— Passage —
The UK's tax collector is budgeting to spend more than £2 billion on new tech deals in the next couple of years, including a contract set for AWS and another for Capgemini to be awarded without competition.
According to a spreadsheet of the procurement pipeline for this year and next, His Majesty's Revenue & Customs (HMRC) is starting with a data warehouse transformation program with a contract value estimated at £410 million.
The document says: "HMRC intends to procure a single contract to deliver the transformation of its Legacy Data Warehouses (LDWs), combining existing run and change services with the migration and decommissioning of LDW platforms." The planned procurement replaces no existing contract.
The legacy technology in question is most likely to be SAP ECC Business Warehouse, according to an earlier framework order. SAP is at the center of an ERP overhaul worth £246 million to the German vendor, which also won an award to upgrade the tax system technology in an uncontested deal worth £275 million.
The second-largest tech deal in the offing is for AWS Public Cloud Compute, with a value earmarked at £350 million. It is to replace an existing contract awarded to AWS for £350 million.
The third in terms of estimated value is "Digital Platforms Run and Change Products," which asks for IT services to support application services including legacy live services. HMRC estimates this procurement will be worth up to £306 million. The winner will replace the current contract for "Award of Digital Platforms Run (Platforms and Products)," handed to Accenture in May 2024 for the same value.

— Short task 1 —
Render this sentence from the passage on HMRC's technology procurement into Spanish: "The second-largest tech deal in the offing is for AWS Public Cloud Compute, with a value earmarked at £350 million."
— Short task 2 —
Carry on the passage on HMRC's technology procurement, starting after its final sentence.

— Material provided —
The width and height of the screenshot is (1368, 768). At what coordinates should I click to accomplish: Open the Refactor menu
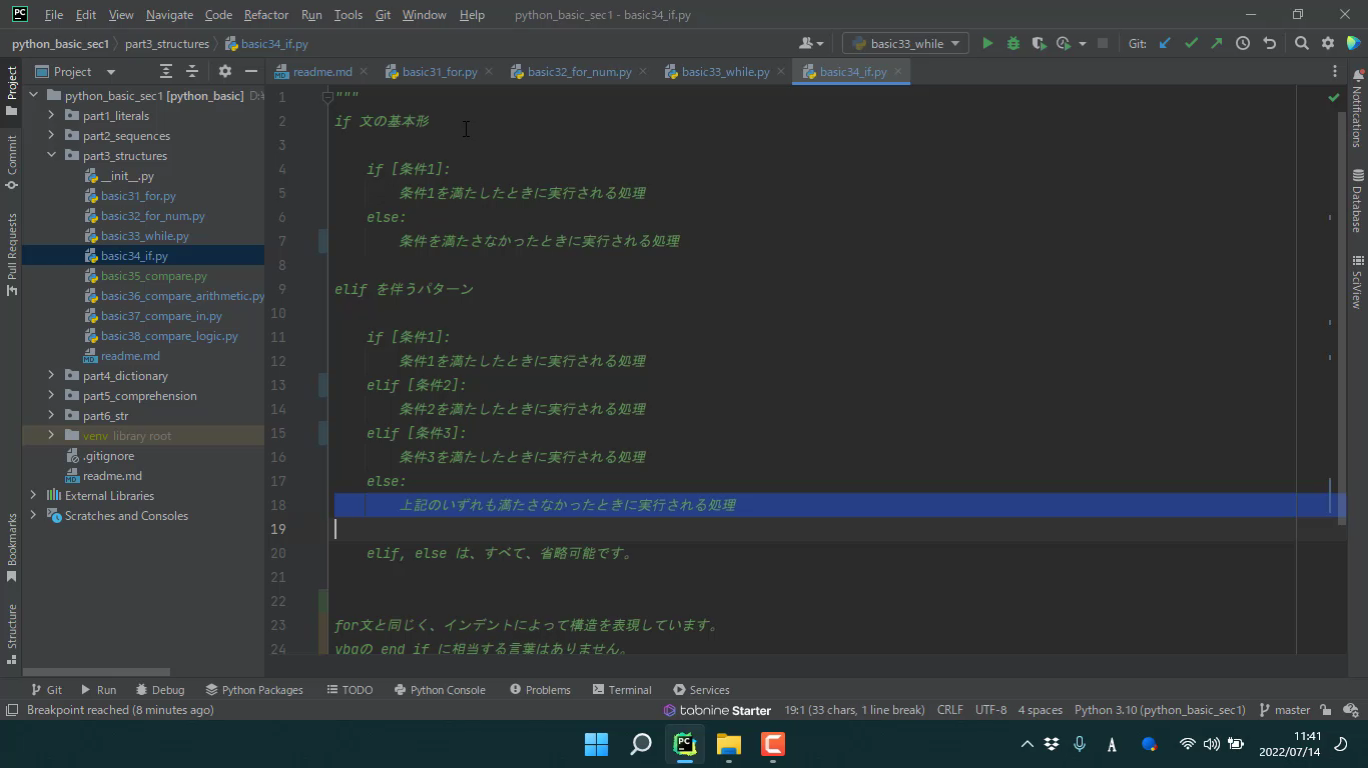[266, 15]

— Written reply 1 —
El segundo mayor contrato tecnológico previsto es el de AWS Public Cloud Compute, con un valor asignado de 350 millones de libras.

— Written reply 2 —
There are four more procurements in the pipeline for more than £200 million in the next couple of years, including Mobility and Workplace services contract (support HMRC's devices including help desk for end users, £250 million), Digital Platforms Run and Change Platforms (IT services to support platform run applications for the Government Gateway, Multi-channel Digital Tax Platform, and Customer Insight Platform, £250 million), and Data Centre Services (£220 million).
Lastly, there is the Legacy - Retained HMRC Services Contract worth £214 million. HMRC promises this will be a "direct award" and will replace Core Business Platform Support and Maintenance Services, which was awarded to Capgemini for £214.5 million without prior publication of a call for competition. The French outsourcer later saw that deal extended without competition for another £107 million.
The Register has asked HMRC if the "direct award" contract means it will once again go to Capgemini uncontested.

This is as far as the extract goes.